Auch der Redner der Veranstaltung, Andrew Bernstein, ein hochrangiger Autor und Redner des Ayn-Rand-Instituts, war Gegenstand der Kritik bei der Veranstaltung am Donnerstag. Bei der Veranstaltung mit dem Titel 'Religion und Moral' argumentierte Bernstein, Religion beruhe auf subjektiven Wünschen und Launen und sei daher von der Moral zu trennen: 'Religion gefährdet Ihre Gesundheit.' Wie Studenten, die an der Veranstaltung teilnahmen, berichteten, verkleideten sich LaRouche-Unterstützer als Ayn Rand und begannen mitten in Bernsteins Rede aufrührerische Lieder zu singen..."

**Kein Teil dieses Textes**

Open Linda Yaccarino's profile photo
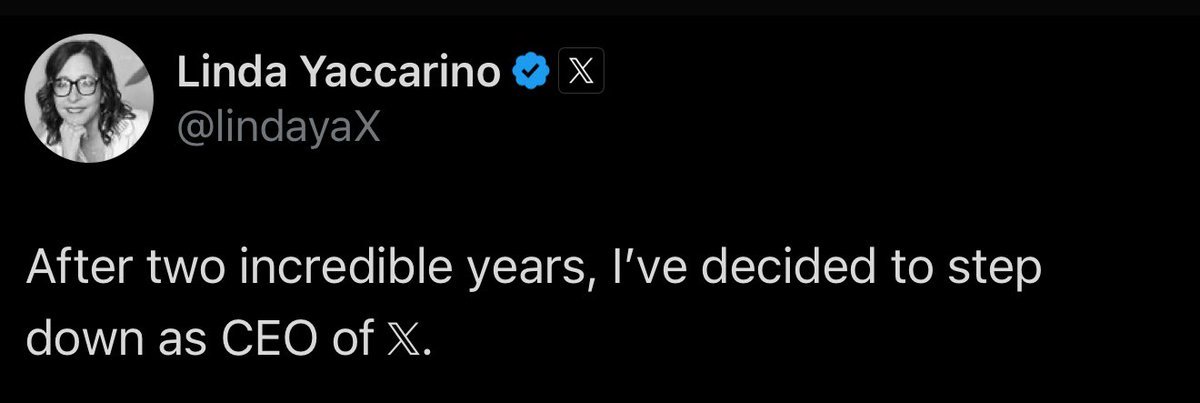Image resolution: width=1200 pixels, height=403 pixels. pyautogui.click(x=90, y=103)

Frühes Medienecho auf BüSo-Wahlkampf

Noch steht kein Wahltermin fest, doch schon jetzt wird die Oberbürgermeisterkandidatur des Wiesbadener BüSo-Vertreters Alexander Hartmann erwähnt. So schloß die Frankfurter Rundschau einen Artikel über die parteiinternen Diskussionen, ob die Grünen und die FDP in Wiesbaden eigene Kandidaten aufstellen werden: "Dafür kandidiert Alexander Hartmann von der umstrittenen Bürgerrechtsbewegung Solidarität (BüSo) erneut. Der 45-Jährige hatte bei der OB-Wahl vor drei Jahren 0,9 Prozent der Stimmen bekommen."

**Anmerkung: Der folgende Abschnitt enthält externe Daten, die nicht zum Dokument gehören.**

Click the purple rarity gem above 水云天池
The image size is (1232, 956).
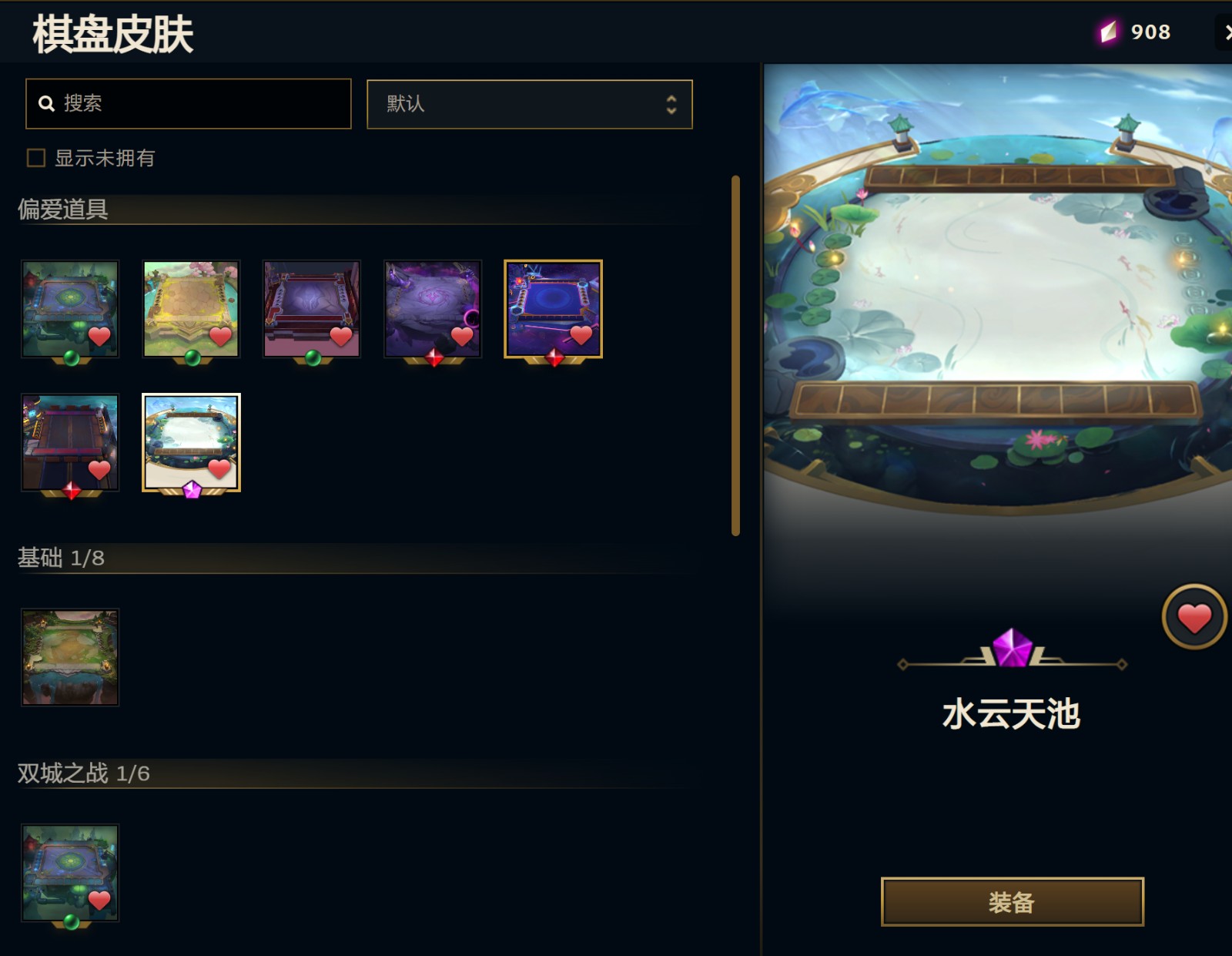(1012, 647)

Auch der Wiesbadener Kurier, der die Kandidaten der BüSo noch in der vergangenen Kommunalwahl geflissentlich übergangen hatte, brachte am 31. Oktober unter der Überschrift "Stadt braucht Industrie - Alexander Hartmann aus Wiesbaden, OB-Kandidat der Bürgerrechtsbewegung Solidarität (BüSo) bei der Wahl im Frühjahr 2007, äußert sich zum Bericht 'Masterplan für mehr Lebensqualität'" einen Leserbrief Hartmanns zu den Erneuerungsplänen für den Wiesbadener Stadtteil Amöneburg: "Eine schöne Idee von Herrn Dyckerhoff. Natürlich hat Amöneburg bessere Einkaufsmöglichkeiten verdient, und etwas mehr Grün ist immer willkommen. Mich macht jedoch stutzig, daß dafür Betriebsgelände der Dyckerhoff AG genutzt werden soll.

'Das Zementwerk habe keine große Zukunft', heißt es lapidar. Und als Vorbild wird der Stadtumbau im Ruhrgebiet angepriesen. Nur: Außer in Ostdeutschland ist die Arbeitslosigkeit nirgends so groß wie eben im ehemaligen Industrierevier an der Ruhr. Gerade hier in Wiesbaden ist auffällig, daß die Stadtväter schon seit langem mit einem gewissen Fanatismus daran arbeiten, aus Gewerbe- und Industriegebieten Wohnviertel und grüne Wiesen zu machen. Am Ende läuft es dann darauf hinaus, daß mehr Arbeitslose mehr Parkbänke zur Verfügung haben. Es ist an der Zeit, sich darauf zu besinnen, daß eine Großstadt ohne Industrie nicht existenzfähig ist. Wiesbaden darf es nicht so ergehen wie Berlin. Also: Stadtumbau ja, aber nicht auf Kosten der Industrieansiedelung."